I liked the young man in the first story, a car accident victim recovering from paraplegia who falls for his physical therapist (Monica Bellucci). The radio announcer character who introduced the film spoke of how sometimes you can see Eros in people's eyes, and we promptly met this guy, Nicola, with a shot of his eyes, green like Jude Law's, though overall he much more closely resembled that guy from Entourage everyone had a crush on a few years ago, what's his name, not Adrian Pasdar. *looks it up* Adrian Grenier. He had just the right mix of lust, humor, youth and humanity for the character.

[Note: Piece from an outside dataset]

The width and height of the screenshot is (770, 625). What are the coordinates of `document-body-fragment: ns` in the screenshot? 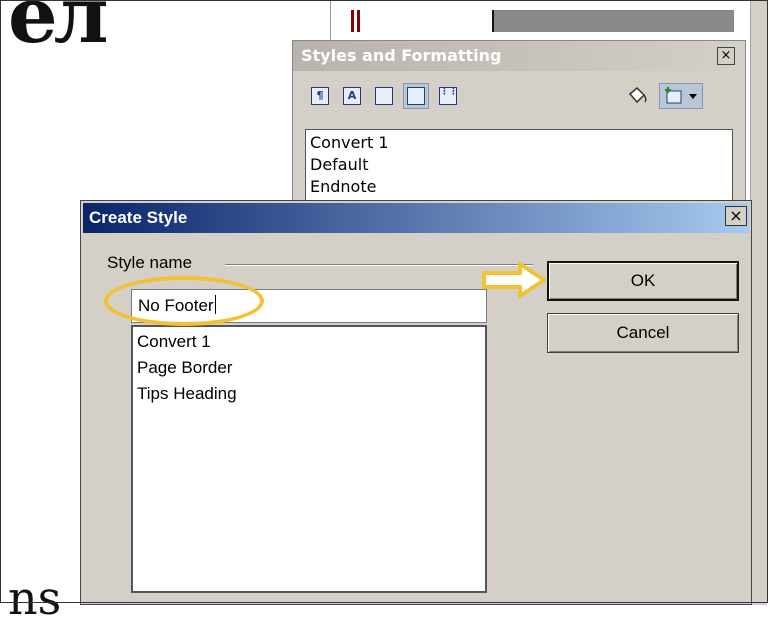 It's located at (35, 598).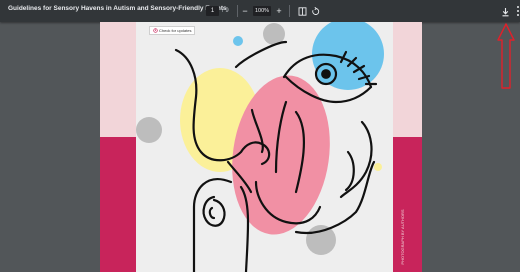 This screenshot has width=520, height=272. Describe the element at coordinates (156, 30) in the screenshot. I see `update-icon` at that location.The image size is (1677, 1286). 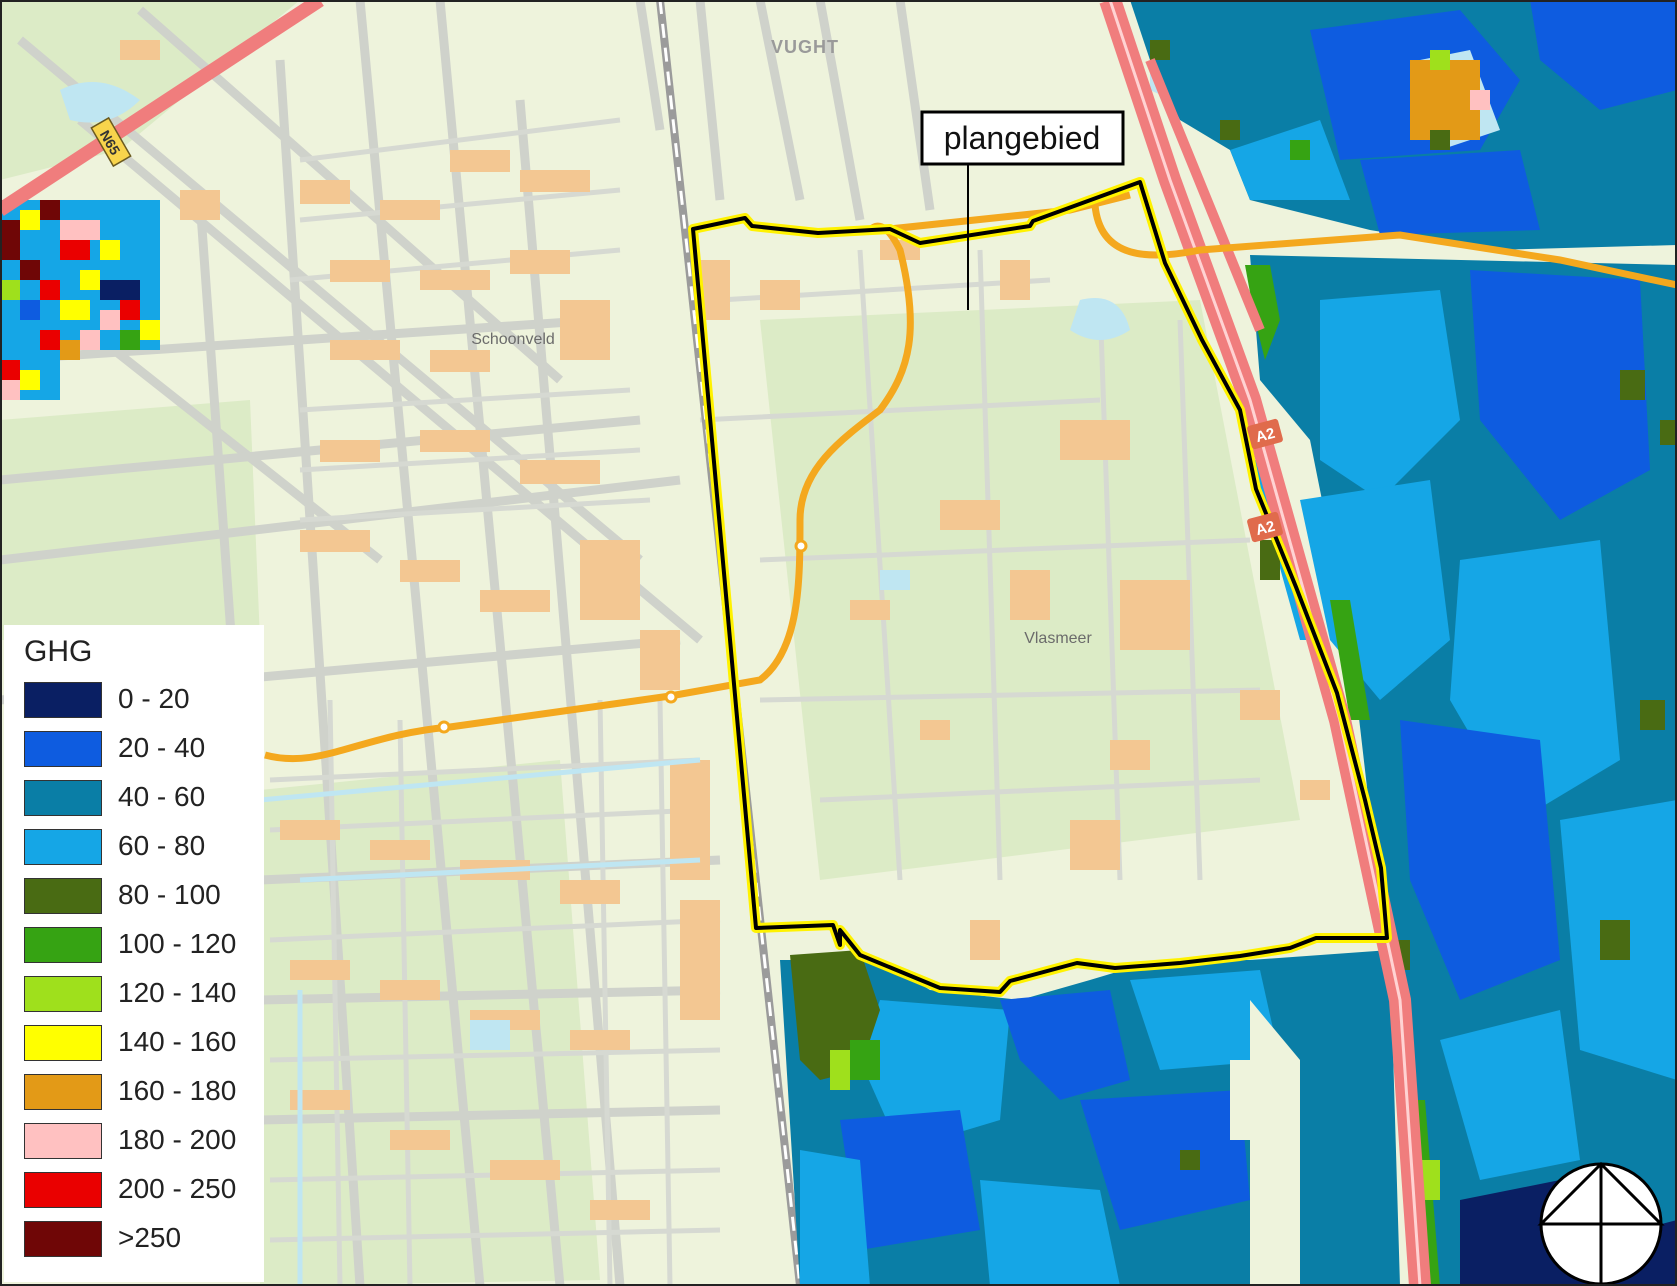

The weakest part, I thought, was the third couple, a pair of gay men about to fly to Spain to get married. They were too cliché overall for comfort; effete, one in conflict with his intolerant father, a transsexual friend who calls them "honey," a big fight, tears, slaps, a gay bashing, a touching reconciliation. But even they had their moments, particularly the Tony Danza-sort-of partner who has always entertained and bonded with his sister by doing hilarious imitations of E.T.

Overall, definitely recommended. I've never seen the first one, so I don't know how this compares, whether it's better or as good or worse, or whether it's more enjoyable if you haven't seen the first because they work from the same premises, etc. I can say that you definitely don't need to know anything about the first one to like this one; there aren't any of the same characters, so far as I know, so much as there is just the same concept for the film.